Can you scale the data from the line containing "Task: Click Copiar formato painter" through the line containing "the overlapping squares", writing out each of those lines in full with only the answer coordinates multiplied by 2.05 and rounded to whole numbers, halves rounded up? Leave the pictures out of your answer.

### Records for the task
┌──

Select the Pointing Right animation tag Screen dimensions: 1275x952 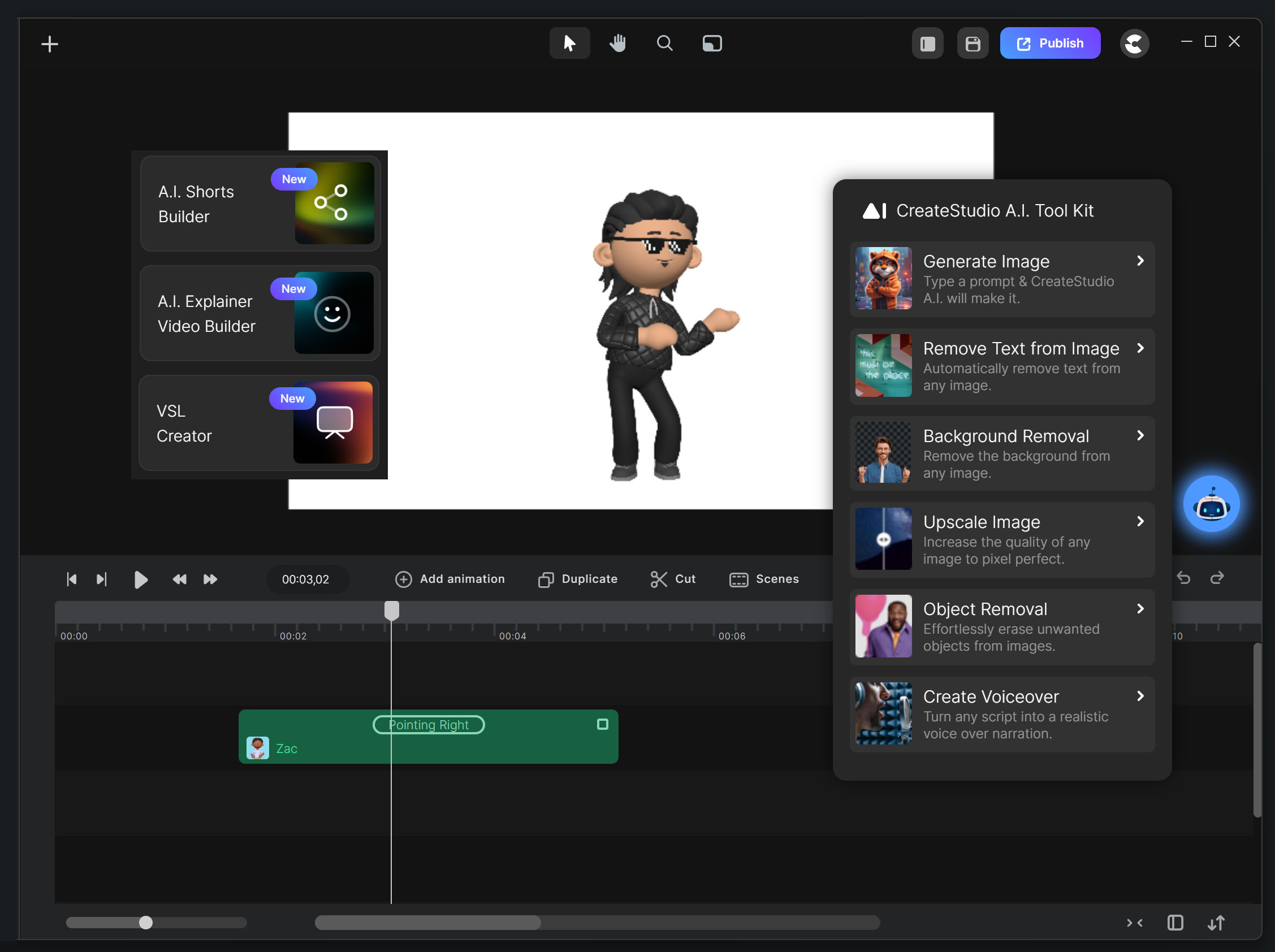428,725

└──
┌──

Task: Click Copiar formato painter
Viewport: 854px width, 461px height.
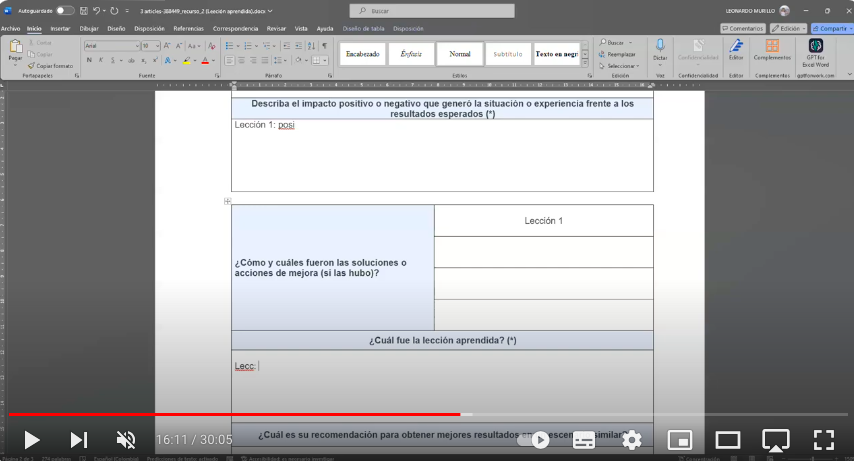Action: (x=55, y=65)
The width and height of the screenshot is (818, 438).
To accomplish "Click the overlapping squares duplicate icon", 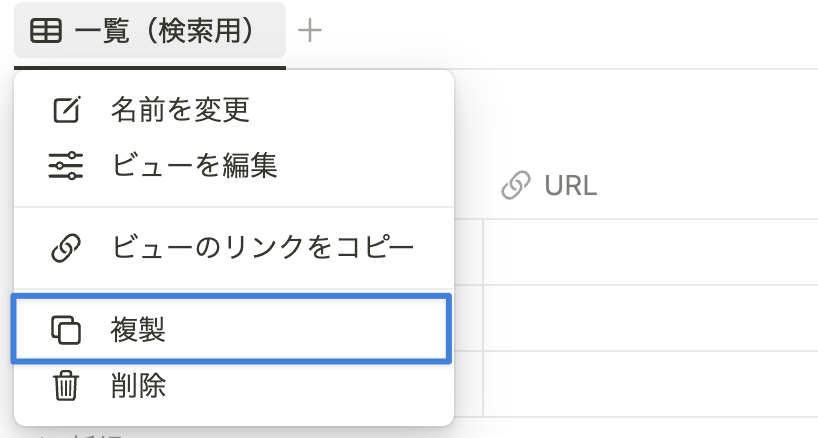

└──

### Finished answer
Task: Click Copiar formato painter
Viewport: 854px width, 461px height.
Action: (x=113, y=133)
The width and height of the screenshot is (818, 438).
To accomplish "Click the overlapping squares duplicate icon", 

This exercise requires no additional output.